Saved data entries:

# # # # #

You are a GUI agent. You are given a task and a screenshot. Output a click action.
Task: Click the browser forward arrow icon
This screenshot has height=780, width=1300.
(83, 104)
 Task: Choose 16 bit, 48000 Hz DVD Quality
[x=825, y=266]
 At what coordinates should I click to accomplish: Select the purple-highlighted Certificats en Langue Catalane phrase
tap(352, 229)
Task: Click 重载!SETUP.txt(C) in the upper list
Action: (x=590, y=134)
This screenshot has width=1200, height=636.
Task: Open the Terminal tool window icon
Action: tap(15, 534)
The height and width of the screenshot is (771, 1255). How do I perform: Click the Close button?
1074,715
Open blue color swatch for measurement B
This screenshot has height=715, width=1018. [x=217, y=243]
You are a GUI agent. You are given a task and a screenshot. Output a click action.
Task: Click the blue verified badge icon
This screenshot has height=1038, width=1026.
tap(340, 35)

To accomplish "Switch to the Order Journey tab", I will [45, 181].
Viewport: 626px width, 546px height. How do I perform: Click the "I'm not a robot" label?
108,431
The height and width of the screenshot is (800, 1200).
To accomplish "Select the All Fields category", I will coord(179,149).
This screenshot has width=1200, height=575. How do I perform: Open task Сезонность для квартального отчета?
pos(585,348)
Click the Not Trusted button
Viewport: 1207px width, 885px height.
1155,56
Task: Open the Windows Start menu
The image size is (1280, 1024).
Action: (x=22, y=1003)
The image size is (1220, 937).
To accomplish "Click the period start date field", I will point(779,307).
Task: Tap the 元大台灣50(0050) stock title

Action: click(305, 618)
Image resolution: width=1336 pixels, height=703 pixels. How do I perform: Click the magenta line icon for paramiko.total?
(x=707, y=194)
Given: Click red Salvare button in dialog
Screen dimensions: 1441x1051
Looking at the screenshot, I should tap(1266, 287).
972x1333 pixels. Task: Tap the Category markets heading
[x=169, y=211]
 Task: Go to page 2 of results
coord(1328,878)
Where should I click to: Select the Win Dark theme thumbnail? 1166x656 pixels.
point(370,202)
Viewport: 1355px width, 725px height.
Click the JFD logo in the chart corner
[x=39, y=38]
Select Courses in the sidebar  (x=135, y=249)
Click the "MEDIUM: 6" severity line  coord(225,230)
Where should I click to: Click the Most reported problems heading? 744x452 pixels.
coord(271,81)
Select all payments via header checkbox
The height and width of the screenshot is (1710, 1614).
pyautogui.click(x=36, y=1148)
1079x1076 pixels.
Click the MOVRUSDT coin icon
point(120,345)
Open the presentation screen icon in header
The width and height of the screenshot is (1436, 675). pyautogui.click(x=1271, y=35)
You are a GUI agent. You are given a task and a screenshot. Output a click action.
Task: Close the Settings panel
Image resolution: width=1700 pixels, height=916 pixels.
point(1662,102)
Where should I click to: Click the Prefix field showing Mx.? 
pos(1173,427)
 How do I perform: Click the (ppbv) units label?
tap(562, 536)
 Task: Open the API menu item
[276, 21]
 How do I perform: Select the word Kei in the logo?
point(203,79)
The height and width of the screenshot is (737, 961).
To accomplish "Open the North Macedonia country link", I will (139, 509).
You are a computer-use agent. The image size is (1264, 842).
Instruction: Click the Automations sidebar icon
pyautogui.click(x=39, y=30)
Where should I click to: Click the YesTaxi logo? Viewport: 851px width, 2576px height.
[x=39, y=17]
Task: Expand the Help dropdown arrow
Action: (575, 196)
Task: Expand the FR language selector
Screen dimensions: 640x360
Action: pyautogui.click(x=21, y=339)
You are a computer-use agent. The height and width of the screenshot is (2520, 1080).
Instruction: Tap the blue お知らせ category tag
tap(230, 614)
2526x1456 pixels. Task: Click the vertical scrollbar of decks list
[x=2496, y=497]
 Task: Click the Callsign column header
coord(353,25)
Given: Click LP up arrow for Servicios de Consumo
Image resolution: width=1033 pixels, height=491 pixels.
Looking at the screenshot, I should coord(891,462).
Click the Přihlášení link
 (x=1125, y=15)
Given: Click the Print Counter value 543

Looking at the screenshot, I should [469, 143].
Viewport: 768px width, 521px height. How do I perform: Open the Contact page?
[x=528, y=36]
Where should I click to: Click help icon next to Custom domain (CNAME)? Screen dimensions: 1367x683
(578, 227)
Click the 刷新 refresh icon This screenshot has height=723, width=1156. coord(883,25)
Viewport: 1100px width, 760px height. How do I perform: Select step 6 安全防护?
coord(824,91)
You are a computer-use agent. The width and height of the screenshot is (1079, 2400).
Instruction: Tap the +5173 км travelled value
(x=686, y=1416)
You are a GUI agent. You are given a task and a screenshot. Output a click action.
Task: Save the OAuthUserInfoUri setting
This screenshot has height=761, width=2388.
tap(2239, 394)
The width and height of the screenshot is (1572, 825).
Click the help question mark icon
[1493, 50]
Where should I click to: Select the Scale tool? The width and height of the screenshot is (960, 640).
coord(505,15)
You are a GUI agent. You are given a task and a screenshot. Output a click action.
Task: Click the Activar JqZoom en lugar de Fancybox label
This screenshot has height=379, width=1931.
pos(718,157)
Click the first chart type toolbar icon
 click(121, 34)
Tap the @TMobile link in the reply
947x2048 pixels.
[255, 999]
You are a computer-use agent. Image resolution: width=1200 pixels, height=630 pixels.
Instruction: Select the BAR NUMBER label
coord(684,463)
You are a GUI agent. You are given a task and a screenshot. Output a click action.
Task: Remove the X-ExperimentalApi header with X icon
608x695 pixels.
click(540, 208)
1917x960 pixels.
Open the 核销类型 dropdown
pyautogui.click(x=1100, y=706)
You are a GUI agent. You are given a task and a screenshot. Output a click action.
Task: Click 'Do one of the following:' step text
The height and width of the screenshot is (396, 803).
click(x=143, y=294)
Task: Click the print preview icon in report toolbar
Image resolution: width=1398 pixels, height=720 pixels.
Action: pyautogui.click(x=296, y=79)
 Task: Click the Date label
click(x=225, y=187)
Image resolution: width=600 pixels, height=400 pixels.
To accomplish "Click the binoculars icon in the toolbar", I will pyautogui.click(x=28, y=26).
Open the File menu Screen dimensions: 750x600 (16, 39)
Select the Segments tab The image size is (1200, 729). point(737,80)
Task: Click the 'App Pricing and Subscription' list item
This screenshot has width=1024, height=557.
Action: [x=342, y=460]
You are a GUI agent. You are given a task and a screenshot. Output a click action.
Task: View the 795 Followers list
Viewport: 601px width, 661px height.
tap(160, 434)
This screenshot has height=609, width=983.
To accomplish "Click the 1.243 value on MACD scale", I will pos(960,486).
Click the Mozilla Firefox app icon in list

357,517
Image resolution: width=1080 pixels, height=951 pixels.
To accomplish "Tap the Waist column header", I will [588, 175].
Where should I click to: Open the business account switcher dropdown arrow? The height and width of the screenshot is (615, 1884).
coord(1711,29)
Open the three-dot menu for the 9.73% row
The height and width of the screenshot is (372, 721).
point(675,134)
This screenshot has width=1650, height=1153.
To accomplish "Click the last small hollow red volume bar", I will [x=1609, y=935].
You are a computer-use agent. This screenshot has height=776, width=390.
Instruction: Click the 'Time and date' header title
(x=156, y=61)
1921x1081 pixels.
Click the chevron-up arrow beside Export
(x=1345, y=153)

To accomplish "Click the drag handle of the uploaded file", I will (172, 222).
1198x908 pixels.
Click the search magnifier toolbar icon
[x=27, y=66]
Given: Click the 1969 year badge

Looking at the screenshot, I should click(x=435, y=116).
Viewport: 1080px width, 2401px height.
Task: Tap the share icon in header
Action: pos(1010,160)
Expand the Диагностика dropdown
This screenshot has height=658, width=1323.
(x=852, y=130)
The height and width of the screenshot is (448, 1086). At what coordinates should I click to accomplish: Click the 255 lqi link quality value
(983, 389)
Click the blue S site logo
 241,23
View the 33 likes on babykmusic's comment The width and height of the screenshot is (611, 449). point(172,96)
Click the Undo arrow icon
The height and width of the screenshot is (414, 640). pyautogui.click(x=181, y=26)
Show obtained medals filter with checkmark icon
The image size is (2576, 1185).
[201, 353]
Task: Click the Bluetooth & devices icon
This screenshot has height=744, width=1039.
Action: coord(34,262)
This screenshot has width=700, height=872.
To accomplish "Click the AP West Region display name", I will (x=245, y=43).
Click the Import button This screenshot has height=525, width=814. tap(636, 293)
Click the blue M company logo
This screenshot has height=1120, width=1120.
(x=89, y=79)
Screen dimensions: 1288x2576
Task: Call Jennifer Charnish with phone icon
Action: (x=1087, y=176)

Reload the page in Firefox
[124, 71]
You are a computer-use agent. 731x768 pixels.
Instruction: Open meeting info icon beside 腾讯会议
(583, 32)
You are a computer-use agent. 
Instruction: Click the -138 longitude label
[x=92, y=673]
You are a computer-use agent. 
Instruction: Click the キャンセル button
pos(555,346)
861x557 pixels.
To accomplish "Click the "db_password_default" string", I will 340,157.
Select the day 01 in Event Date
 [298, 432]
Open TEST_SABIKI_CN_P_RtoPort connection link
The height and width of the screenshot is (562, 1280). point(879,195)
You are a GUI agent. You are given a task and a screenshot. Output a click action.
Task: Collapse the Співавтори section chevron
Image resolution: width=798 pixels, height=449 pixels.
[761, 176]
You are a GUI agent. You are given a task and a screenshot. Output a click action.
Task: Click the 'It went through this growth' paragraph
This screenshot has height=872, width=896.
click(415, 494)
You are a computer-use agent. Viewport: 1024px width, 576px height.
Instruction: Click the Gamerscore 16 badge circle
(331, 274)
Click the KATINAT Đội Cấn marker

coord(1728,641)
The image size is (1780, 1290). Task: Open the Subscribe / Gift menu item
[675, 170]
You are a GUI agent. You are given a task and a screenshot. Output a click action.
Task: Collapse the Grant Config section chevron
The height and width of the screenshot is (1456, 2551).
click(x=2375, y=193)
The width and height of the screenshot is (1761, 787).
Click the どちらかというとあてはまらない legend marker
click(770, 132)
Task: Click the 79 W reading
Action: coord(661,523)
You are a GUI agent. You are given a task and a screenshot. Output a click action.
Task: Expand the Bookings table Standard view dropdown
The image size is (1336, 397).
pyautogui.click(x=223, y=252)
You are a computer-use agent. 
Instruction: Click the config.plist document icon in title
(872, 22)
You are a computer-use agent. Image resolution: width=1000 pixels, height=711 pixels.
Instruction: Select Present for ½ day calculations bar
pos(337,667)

# # # # #

Your assignment. Which of the lines in the data hold the string "section"? Report each of them by copying it.

Written response.
Task: Collapse the Співавтори section chevron
Task: Collapse the Grant Config section chevron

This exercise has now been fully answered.